(Stored data)
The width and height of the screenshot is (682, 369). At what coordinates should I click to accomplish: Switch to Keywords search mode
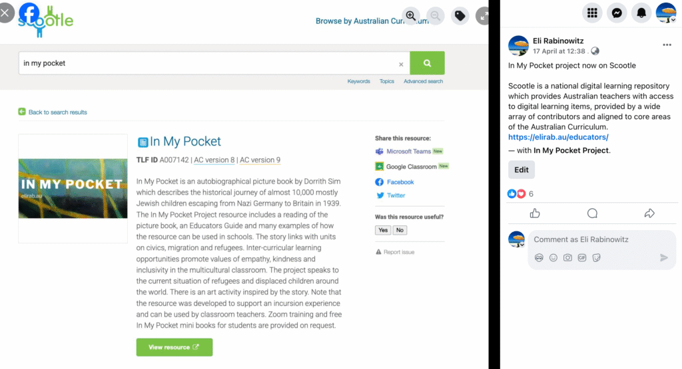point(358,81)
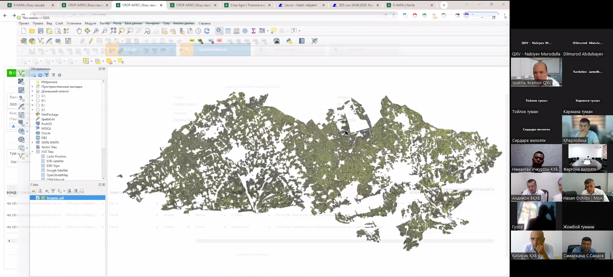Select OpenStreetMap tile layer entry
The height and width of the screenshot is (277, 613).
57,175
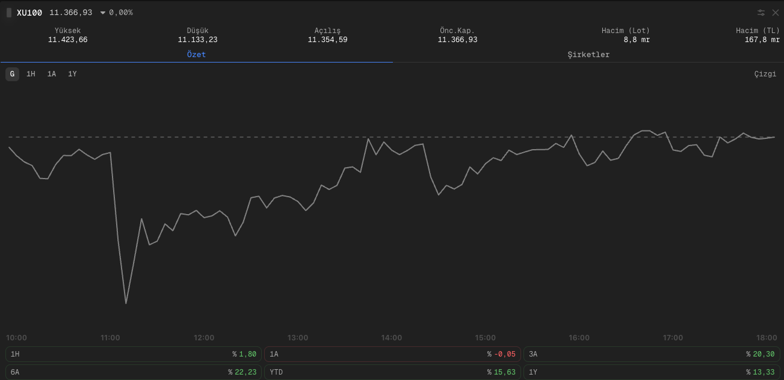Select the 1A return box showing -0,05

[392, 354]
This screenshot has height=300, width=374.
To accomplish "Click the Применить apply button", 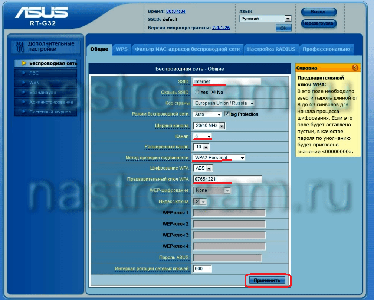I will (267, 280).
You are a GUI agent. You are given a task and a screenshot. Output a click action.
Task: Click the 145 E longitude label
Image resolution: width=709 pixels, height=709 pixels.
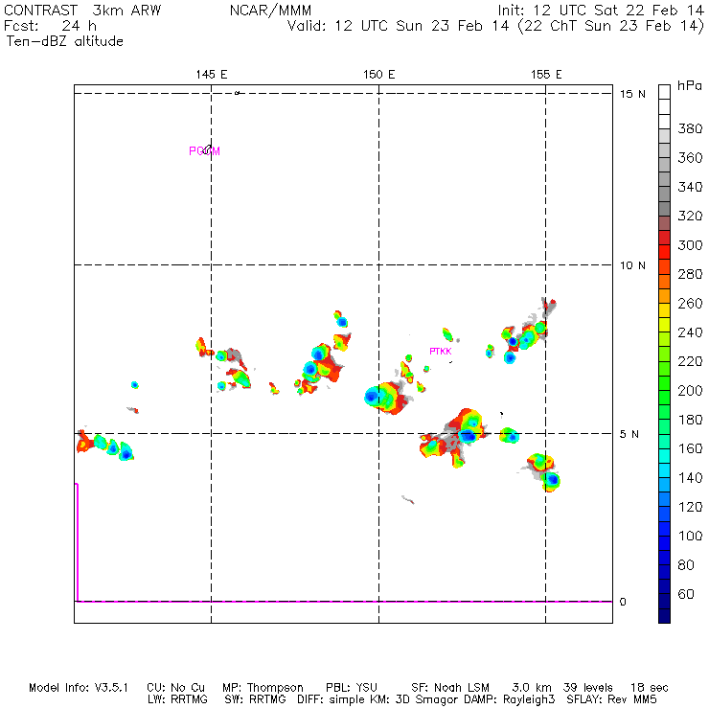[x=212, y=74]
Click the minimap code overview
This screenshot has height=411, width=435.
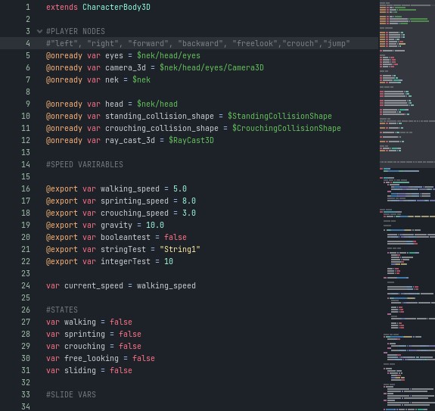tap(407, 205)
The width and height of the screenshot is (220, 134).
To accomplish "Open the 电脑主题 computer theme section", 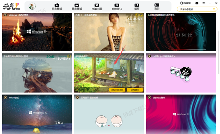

* * *

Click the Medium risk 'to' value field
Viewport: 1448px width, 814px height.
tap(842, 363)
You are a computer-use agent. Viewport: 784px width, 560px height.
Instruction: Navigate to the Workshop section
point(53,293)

▶ [PROBLEM DESCRIPTION]: The lines to return are those in the entries above that include "agent".

▶ [RESPONSE FOR THIS EXERCISE]:
You are a GUI agent. You are given a task and a screenshot. Output a click action.
You are a computer-use agent. Viewport: 784px width, 560px height.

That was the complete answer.